TASK
A word-for-word repetition of all the entries is required.

DATASET EXCERPTS
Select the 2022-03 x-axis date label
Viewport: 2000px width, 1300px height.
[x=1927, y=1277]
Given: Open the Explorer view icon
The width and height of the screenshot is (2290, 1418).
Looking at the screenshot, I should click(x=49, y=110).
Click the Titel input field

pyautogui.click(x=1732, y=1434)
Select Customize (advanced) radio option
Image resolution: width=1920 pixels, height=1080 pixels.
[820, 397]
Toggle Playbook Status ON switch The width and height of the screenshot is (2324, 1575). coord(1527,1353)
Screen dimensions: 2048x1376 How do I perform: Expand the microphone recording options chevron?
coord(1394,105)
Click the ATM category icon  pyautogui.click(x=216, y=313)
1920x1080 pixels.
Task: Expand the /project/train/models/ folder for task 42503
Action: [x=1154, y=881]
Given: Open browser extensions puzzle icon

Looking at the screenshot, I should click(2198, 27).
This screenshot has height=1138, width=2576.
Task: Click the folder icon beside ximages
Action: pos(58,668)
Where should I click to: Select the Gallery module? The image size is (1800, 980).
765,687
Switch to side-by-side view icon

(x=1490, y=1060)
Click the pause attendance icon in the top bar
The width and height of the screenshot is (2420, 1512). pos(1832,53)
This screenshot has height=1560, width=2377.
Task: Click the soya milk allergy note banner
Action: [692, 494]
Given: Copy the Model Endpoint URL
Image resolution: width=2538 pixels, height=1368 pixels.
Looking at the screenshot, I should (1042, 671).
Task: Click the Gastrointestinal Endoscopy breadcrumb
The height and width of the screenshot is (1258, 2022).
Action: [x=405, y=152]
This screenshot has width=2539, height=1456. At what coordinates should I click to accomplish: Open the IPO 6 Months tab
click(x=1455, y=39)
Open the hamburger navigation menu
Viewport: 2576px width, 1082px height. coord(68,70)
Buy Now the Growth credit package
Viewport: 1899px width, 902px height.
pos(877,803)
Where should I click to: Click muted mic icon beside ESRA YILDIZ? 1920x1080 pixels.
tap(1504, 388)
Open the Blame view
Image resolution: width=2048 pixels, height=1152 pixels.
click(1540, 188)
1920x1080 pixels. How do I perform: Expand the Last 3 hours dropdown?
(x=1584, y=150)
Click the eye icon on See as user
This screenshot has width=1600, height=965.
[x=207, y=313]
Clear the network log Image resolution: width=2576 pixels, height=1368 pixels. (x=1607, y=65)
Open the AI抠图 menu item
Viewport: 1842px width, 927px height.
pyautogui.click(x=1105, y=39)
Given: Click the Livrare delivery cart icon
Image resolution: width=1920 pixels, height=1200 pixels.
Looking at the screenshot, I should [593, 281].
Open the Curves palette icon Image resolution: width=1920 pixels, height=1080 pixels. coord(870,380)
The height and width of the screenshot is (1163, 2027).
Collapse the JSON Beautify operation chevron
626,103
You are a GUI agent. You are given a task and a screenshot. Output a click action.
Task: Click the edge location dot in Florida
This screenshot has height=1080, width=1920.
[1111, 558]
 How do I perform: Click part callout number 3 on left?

RESULT
Select the 2022-03 x-axis date label
Viewport: 2000px width, 1300px height.
[x=1927, y=1277]
Given: Open the Explorer view icon
The width and height of the screenshot is (2290, 1418).
Looking at the screenshot, I should click(x=49, y=110).
Click the Titel input field

pyautogui.click(x=1732, y=1434)
Select Customize (advanced) radio option
Image resolution: width=1920 pixels, height=1080 pixels.
[820, 397]
Toggle Playbook Status ON switch The width and height of the screenshot is (2324, 1575). coord(1527,1353)
Screen dimensions: 2048x1376 How do I perform: Expand the microphone recording options chevron?
coord(1394,105)
Click the ATM category icon  pyautogui.click(x=216, y=313)
1920x1080 pixels.
Task: Expand the /project/train/models/ folder for task 42503
Action: [x=1154, y=881]
Given: Open browser extensions puzzle icon

Looking at the screenshot, I should click(2198, 27).
This screenshot has height=1138, width=2576.
Task: Click the folder icon beside ximages
Action: pos(58,668)
Where should I click to: Select the Gallery module? The image size is (1800, 980).
765,687
Switch to side-by-side view icon

(x=1490, y=1060)
Click the pause attendance icon in the top bar
The width and height of the screenshot is (2420, 1512). pos(1832,53)
This screenshot has height=1560, width=2377.
Task: Click the soya milk allergy note banner
Action: [692, 494]
Given: Copy the Model Endpoint URL
Image resolution: width=2538 pixels, height=1368 pixels.
Looking at the screenshot, I should (1042, 671).
Task: Click the Gastrointestinal Endoscopy breadcrumb
The height and width of the screenshot is (1258, 2022).
Action: [x=405, y=152]
This screenshot has width=2539, height=1456. At what coordinates should I click to accomplish: Open the IPO 6 Months tab
click(x=1455, y=39)
Open the hamburger navigation menu
Viewport: 2576px width, 1082px height. coord(68,70)
Buy Now the Growth credit package
Viewport: 1899px width, 902px height.
pos(877,803)
Where should I click to: Click muted mic icon beside ESRA YILDIZ? 1920x1080 pixels.
tap(1504, 388)
Open the Blame view
Image resolution: width=2048 pixels, height=1152 pixels.
click(1540, 188)
1920x1080 pixels. How do I perform: Expand the Last 3 hours dropdown?
(x=1584, y=150)
Click the eye icon on See as user
This screenshot has width=1600, height=965.
[x=207, y=313]
Clear the network log Image resolution: width=2576 pixels, height=1368 pixels. (x=1607, y=65)
Open the AI抠图 menu item
Viewport: 1842px width, 927px height.
pyautogui.click(x=1105, y=39)
Given: Click the Livrare delivery cart icon
Image resolution: width=1920 pixels, height=1200 pixels.
Looking at the screenshot, I should [593, 281].
Open the Curves palette icon Image resolution: width=1920 pixels, height=1080 pixels. coord(870,380)
The height and width of the screenshot is (1163, 2027).
Collapse the JSON Beautify operation chevron
626,103
You are a GUI agent. You are given a task and a screenshot. Output a click action.
Task: Click the edge location dot in Florida
This screenshot has height=1080, width=1920.
[1111, 558]
 How do I perform: Click part callout number 3 on left?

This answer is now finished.